Laras mendekatkan wajahnya ke Baskara, menatap mata gelap itu dengan mata redupnya kemudian mulai menyatukan bibir mereka. Baskara diam, membiarkan Laras mengolah bibirnya dengan lihai.

Tangan lentiknya pun bekerja dengan giat, menelusup ke dalam kaos Baskara dan meraba-raba perut dan dada yang terbentuk seksi itu.

"Aahhh." Laras mendesah disela ciumannya saat merasakan bibir Baskara mulai bergerak dan mengambil alih ciuman panas mereka.

Baskara menidurkan Laras di sofa, dengan kaki Laras yang masih mengait dipinggangnya erat. Tangan Baskara pun mulai mengangkat baju Laras dan meremas dadanya pelan, ciumannya turun ke leher Laras, menjilat dan mengecupnya pelan.

"Aku benci kamu, Baskara!"

"Brengsek!"

"Biadab!"

"Lepasin aku! Ampuun!"

Baskara tersentak, menjauhi laras kemudian duduk dengan kaku.

Dia bukan Mentari, batinnya berbisik. Baskara kembali mengingat saat ia memutar rekaman dari kamera pengawas yang ia pasang di kamar Mentari saat pulang dari rumah sakit waktu itu.

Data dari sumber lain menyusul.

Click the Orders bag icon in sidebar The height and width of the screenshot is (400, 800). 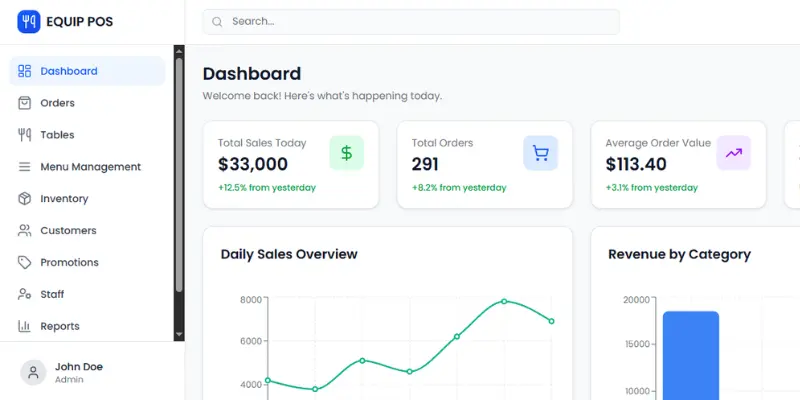pyautogui.click(x=25, y=103)
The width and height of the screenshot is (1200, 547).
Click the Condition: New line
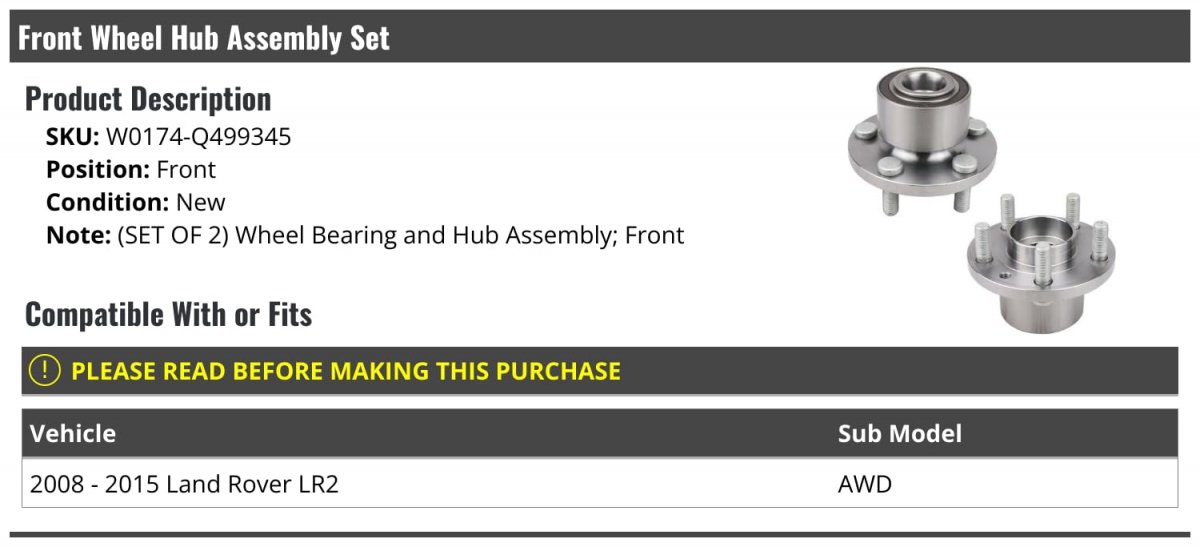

Melihat sendiri ketakutan Mentari akan dirinya, terjaga sepanjang malam menatap pintu yang diganjal dengan meja dan tubuh yang terbungkus selimut.

Saat gadis itu akan pamit pun, wajahnya yang pucat berubah merah menahan tangis karena dirinya. Apa ia sangat menakutkan bagi Mentari?

"Kenapa berhenti?" tanya Laras kecewa.

Baskara memandangnya tajam, melihat Laras yang masih berbaring dengan rahang mengeras. "Lo gak marah gue pegang-pegang?"

Laras terkekeh pelan. "Marah kenapa? Aku ... suka kok. Kakak boleh pegang tubuh Laras dimanapun, di sini ...." gumam Laras dengan wajah merona menahan gairah, menarik tangan Baskara hingga menangkup dadanya, "bahkan, di sini." kemudian menuntun tangan Baskara menuju selangkangannya.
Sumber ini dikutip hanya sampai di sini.